自社DCを「AI工場」へ転換する実証の内訳
今回の合意の骨子は二段構えだ。第一に、AI insideが開発したAI推論専用ハードウェア「AI inside Cube Atlas 192x」と、その上で稼働するAI統合基盤「Leapnet」を、アイネットが神奈川県に保有する自社データセンターに設置し、共同で実証検証を行う。この検証は2026年度内の実施が予定されている。第二に、この実証を基盤とし、AI insideが主導する「Sovereign Grid」へのアイネットの参画を検討する。この実証によって、アイネットの施設は単なるデータ保管拠点から、生成AI基盤やAI-OCR、社内文書検索といった具体的な推論サービスを提供する「AI Factory」へと役割を変える第一歩を踏み出す。

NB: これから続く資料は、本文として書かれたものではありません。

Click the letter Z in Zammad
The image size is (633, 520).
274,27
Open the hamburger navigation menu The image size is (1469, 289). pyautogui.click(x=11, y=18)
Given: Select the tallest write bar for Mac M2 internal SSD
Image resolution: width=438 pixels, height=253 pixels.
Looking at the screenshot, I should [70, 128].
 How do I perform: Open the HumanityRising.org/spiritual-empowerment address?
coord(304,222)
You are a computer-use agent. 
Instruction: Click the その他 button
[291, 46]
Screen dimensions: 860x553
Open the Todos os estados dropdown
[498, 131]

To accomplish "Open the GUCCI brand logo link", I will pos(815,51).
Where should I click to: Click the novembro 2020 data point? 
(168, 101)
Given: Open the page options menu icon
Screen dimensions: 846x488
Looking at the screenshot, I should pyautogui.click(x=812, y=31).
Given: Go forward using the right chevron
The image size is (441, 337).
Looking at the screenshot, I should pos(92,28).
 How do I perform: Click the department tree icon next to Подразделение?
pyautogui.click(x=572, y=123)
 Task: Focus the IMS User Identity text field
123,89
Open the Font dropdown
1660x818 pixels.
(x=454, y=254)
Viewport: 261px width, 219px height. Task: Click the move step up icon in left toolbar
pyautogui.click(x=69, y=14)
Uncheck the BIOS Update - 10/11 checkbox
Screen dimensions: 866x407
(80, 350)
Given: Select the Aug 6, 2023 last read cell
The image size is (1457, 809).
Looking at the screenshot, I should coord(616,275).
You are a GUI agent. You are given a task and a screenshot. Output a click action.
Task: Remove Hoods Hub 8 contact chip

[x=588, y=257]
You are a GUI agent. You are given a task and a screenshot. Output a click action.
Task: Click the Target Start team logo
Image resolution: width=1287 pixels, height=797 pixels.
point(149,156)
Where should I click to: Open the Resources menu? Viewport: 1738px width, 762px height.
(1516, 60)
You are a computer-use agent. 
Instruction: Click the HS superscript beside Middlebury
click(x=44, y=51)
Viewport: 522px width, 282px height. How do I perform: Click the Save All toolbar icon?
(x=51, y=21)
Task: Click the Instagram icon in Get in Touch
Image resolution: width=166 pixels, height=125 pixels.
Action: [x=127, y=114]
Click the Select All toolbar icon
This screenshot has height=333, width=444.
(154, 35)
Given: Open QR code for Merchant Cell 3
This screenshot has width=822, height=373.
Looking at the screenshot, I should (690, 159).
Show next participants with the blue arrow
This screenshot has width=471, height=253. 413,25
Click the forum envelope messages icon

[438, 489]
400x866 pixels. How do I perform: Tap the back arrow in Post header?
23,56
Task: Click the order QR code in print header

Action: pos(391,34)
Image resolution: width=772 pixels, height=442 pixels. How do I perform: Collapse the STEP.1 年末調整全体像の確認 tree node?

強化学習から捉えるSovereign Gridの構造的意義
「Sovereign Grid」構想の本質は、AI推論インフラの中央集権的な寡占化を避け、日本国内のデータセンターに分散した推論ネットワークを構築する点にある。大規模言語モデル(LLM)を用いた推論処理の需要が急拡大する中、推論の実行場所が特定の海外クラウド事業者に集中することは、レイテンシやデータ主権の点で課題を生む。AI insideは、1社が巨大なインフラを築くのではなく、複数のデータセンター事業者が自社施設に推論専用ハードウェアを設置し、それらを「Leapnet」で相互接続する枠組みを提唱する。アイネットとの実証は、この分散型ネットワークを構成する最初のノードが動き出す瞬間を意味する。
データセンター事業者の競争軸は「AI対応力」へ
この協業は、国内のデータセンター事業者が直面する構造変化を明確に映し出す。AI推論の処理需要を自社施設内で完結させられるか否かが、今後の競争力を左右する要素として浮上している。データを国内の自社施設内で処理できれば、機密性の高いデータを扱う企業や行政機関に対し、パブリッククラウドとは異なる「セキュアなAI実行環境」という選択肢を提示できる。アイネットの佐伯友道社長がコメントするように、自社データセンターの高度化は、クラウドやBPOに続く新たな収益の柱として「AIビジネスの拡大」を目指す事業者にとって、避けて通れない投資判断となる可能性がある。
国産AI推論インフラの今後を見る三つの焦点
第一に、2026年度内の実証でどの程度のパフォーマンスと経済性が確認されるかだ。特に、専用ハードウェア「Cube Atlas 192x」の処理効率や消費電力あたりの推論能力が、商用化の現実性を左右する。第二に、「Sovereign Grid」への参加事業者の拡大ペースである。AI insideの渡久地択CEOは「地域から立ち上がる」と述べており、アイネットに続く事業者の有無と、標準化された相互接続の技術仕様の開示が焦点となる。第三に、このネットワーク上で稼働するAIモデルのラインナップだ。AI insideのLLM「PolySphere」を中心としつつも、どのようなモデル群がAPI提供されるのかが、ネットワーク全体の利用価値を定める上で決定的に重要である。